Con questo riconoscimento, l’Istituto, fondato da Papa Karol Wojtyła, riconosce il contributo teologico e pastorale del Cammino Neocatecumenale nell’opera di difesa della famiglia, attaccata oggi da una cultura “antifamiliare”.

“La nostra società sta distruggendo la famiglia – ha detto Kiko Argüello nella sua lectio doctoralis – nei tempi (ritmi di lavoro e orari scolastici), nei componenti (coppie di fatto, divorzi, ecc.), nei modi di vivere, ma soprattutto con una cultura che diventa contraria ai valori del Vangelo”.

“Siamo convinti che la vera battaglia che la Chiesa è chiamata a sostenere nel terzo millennio, la vera sfida che deve assumere e in cui si gioca il futuro della nostra società sia la famiglia”, ha aggiunto.
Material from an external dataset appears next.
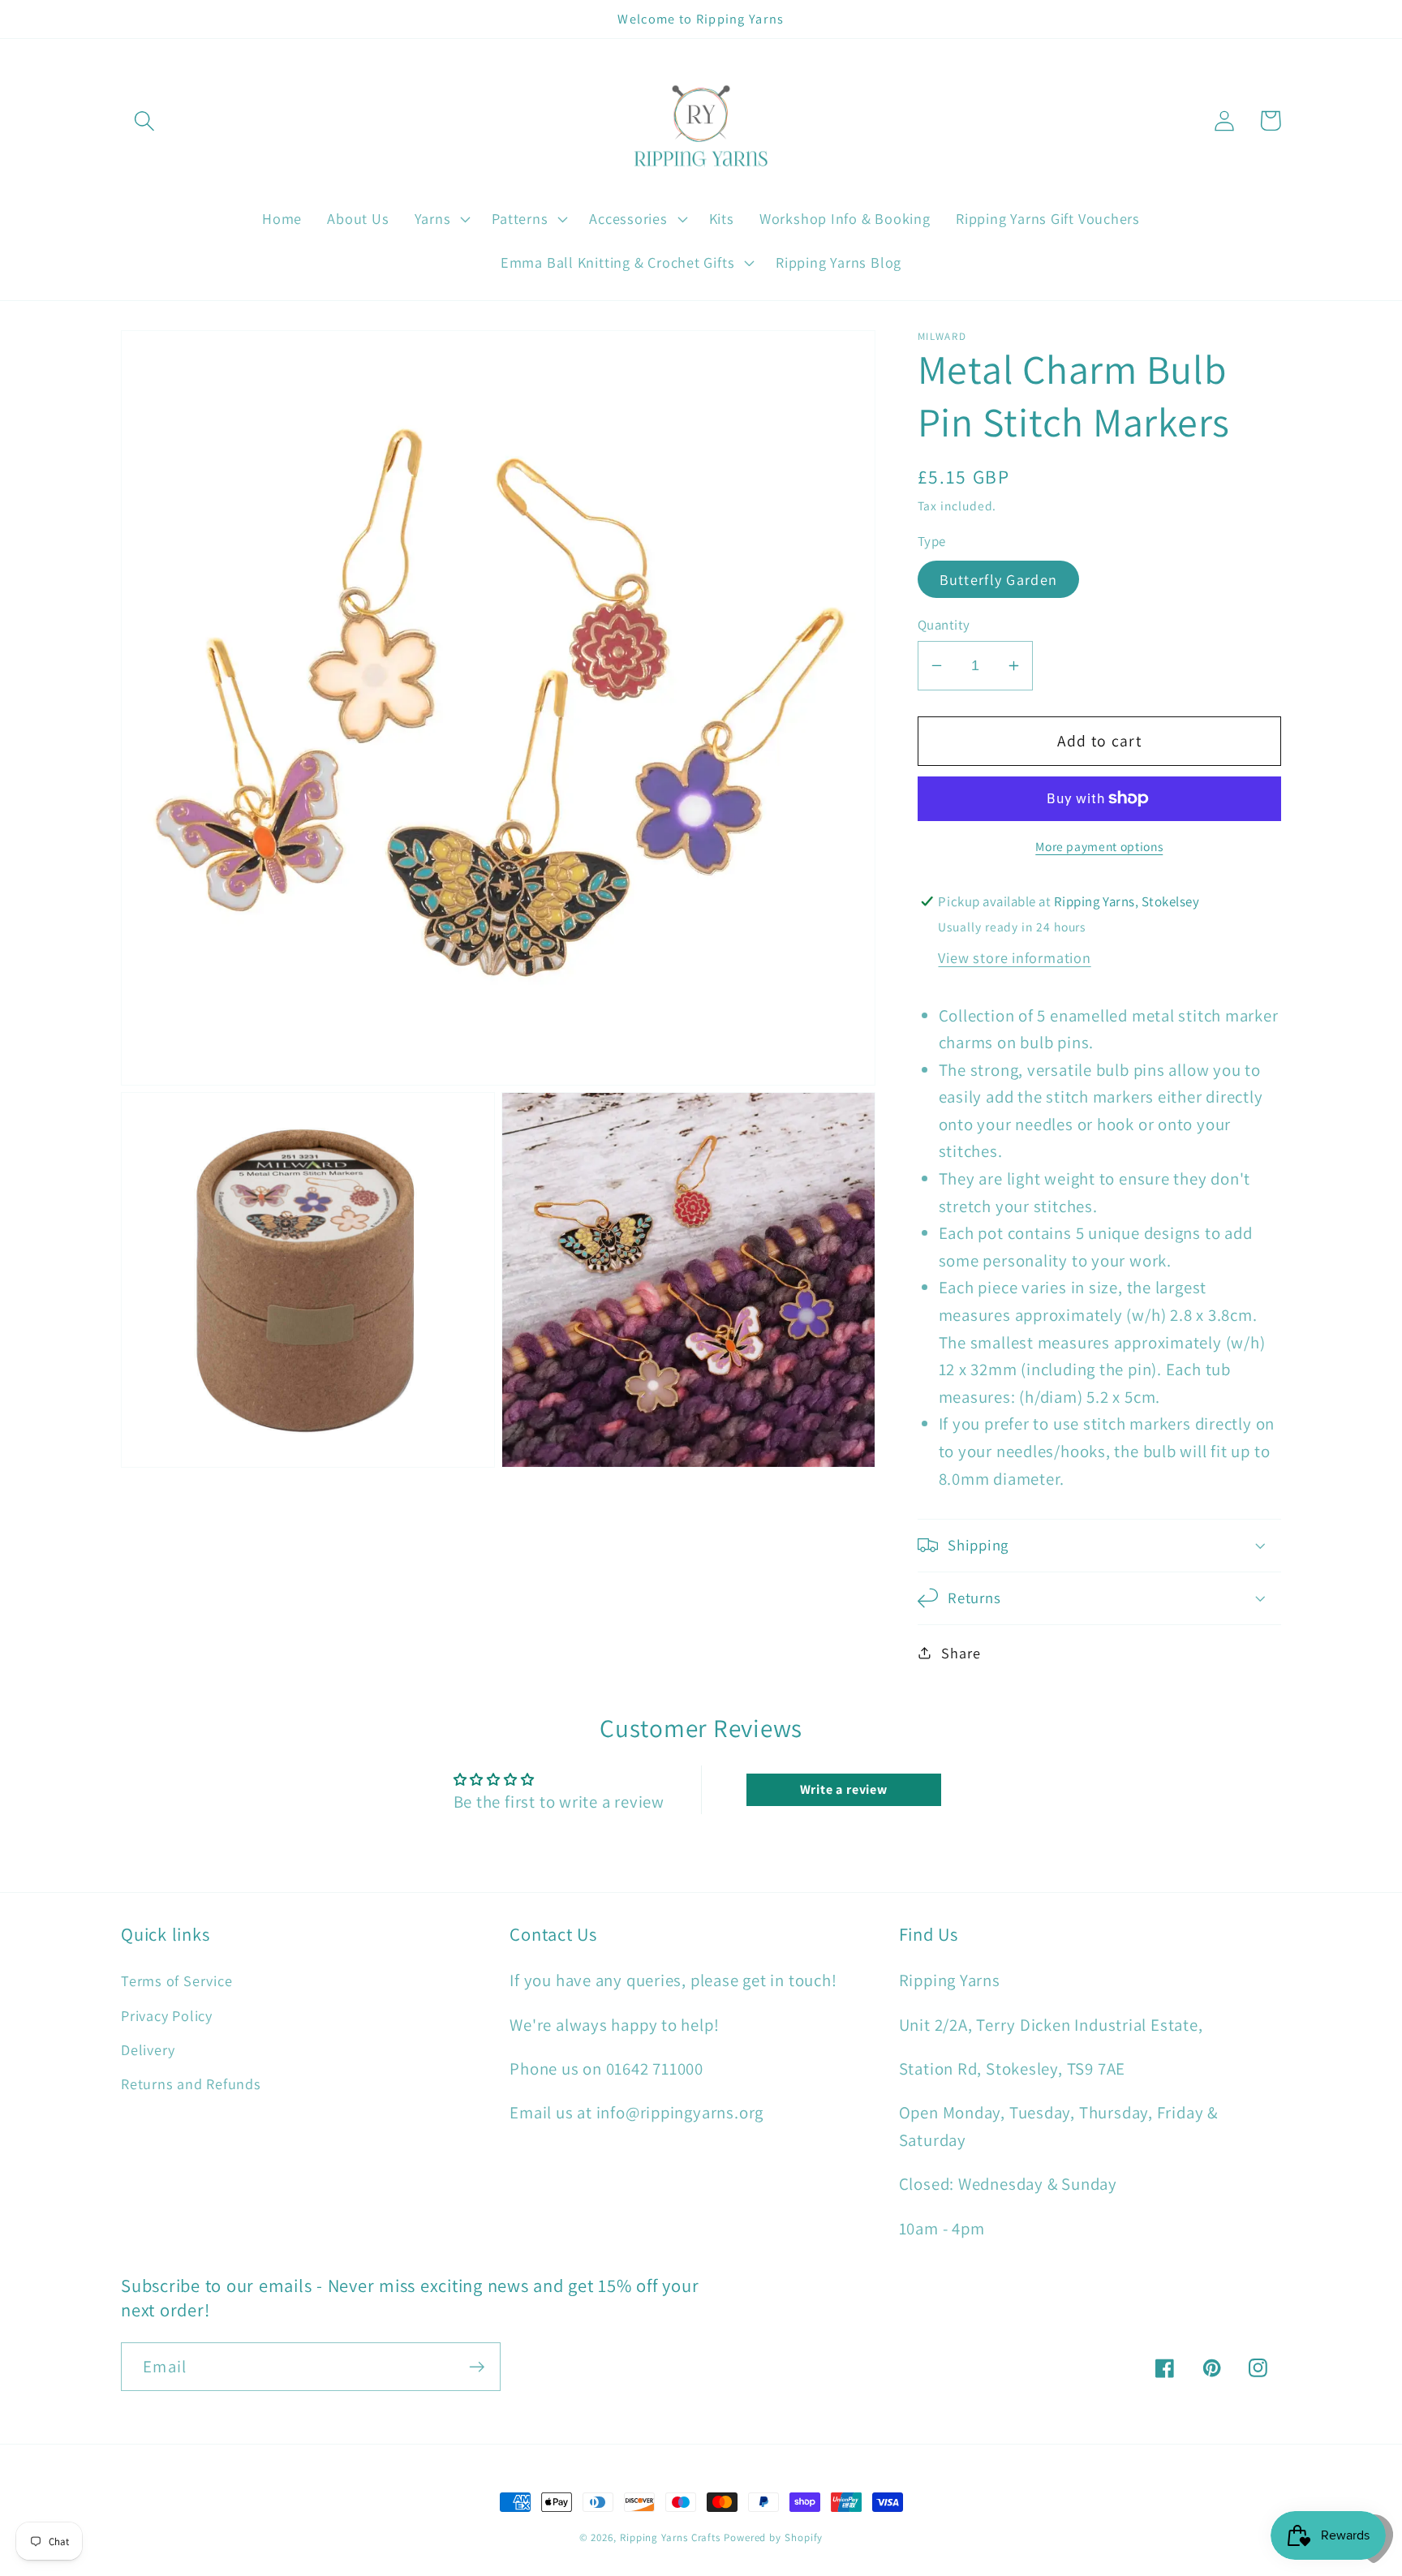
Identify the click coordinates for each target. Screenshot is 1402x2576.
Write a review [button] (844, 1789)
La motivazione del dottorato riconosce a Kirko Argüello e al Cammino Neocatecumenale l’opera per portare le famiglie a riscoprire il dono del Battesimo.

Nella laudatio don José Noriega, vicepresidente dell’Istituto Giovanni Paolo II, ha spiegato che “avvicinando le persone alle acque del Battesimo ha permesso che il fiume di acqua viva che nasce da Cristo possa restituire la vita lungo le sue rive, facendo sì che le famiglie possano ricostruirsi e fiorire”.

Tra i tre meriti principali del Cammino e del suo fondatore, Noriega ha sottolineato in primo luogo il fatto di “aver aperto un cammino di fecondità per le coppie”: “le coppie del Cammino hanno voluto vivere il loro amore con una particolare apertura alla vita, sapendosi collaboratrici di Dio nella creazione di persone”.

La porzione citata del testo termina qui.